Celebrations of success can bring us closer together as a community.
I thought about this over the last few days as news started to come in about the awesome victories of our Olympians who are participating in the London Paralympics. As a team they have already hauled in an impressive number of medals, including at my last count 4 gold medals in swimming and cycling, and I was so proud when I picked up the Dominion Post on Monday to read about the great victory of Sophie Pascoe on the front page of the paper. Just to make this an even more super Monday, was the breaking news that Ngapuhi swimmer, Cameron Leslie, has won gold and set a new world record in the individual medley. Ae Marika!

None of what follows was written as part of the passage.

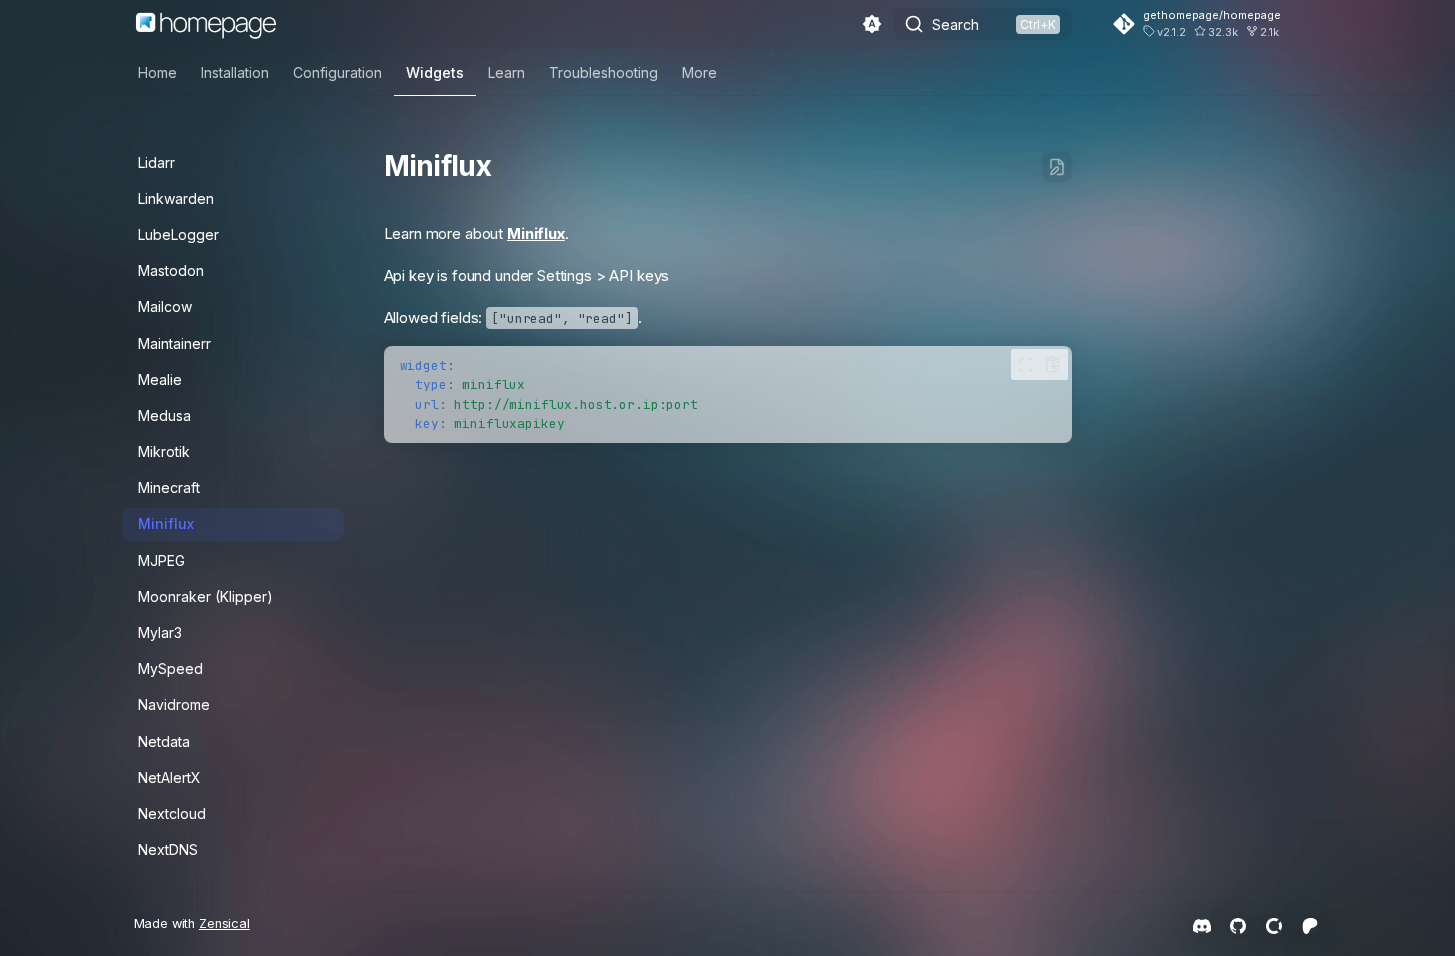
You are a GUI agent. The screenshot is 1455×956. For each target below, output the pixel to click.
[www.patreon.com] (1310, 924)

What was so inspiring to me, was not only reading about her success but also shedding light on her journey towards preparing for the games. It gave me great joy to see and hear about her pathway in pursuit of excellence in her sport and also to read about the attitude that she has taken in life. I thought about how wonderful it is that these athletes have achieved these great successes, and yet how amazing it is that most New Zealanders did not even know their names and had never heard of them before this week. Many of our Paralympians have overcome huge barriers to achieve at an international level, and I am not talking about physical disabilities, I am talking about the attitude and awareness amongst our communities, the challenges they face every day in order to participate, to achieve excellence and to pursue their goals.
I am fortunate in that I get to experience stories such as this as part of my role as Minister for Disabilities. I love to hear the empowering language that is used within the disability services sector, and having seen and experienced this I know that one of the biggest barriers that disabled people face, is not their disability but the barriers put up by the society in which they live.
I am very disappointed that we are not seeing more coverage of these games on television. I think its absence from our screens does show that there is an attitude held by some people that these achievements are not as important as others, and that is terrible. Until we see the success, value and normality of disabled people our society will not move forward to embrace and ultimately support the successes and achievements of us all.
Watching the Paralympics is more than just watching elite sportspeople, it is a celebration of everything that we should all aspire to be – happy, healthy, and participating in life. It is also a reminder that we can play a role in supporting the success of everyday people, by being an enabling society for all.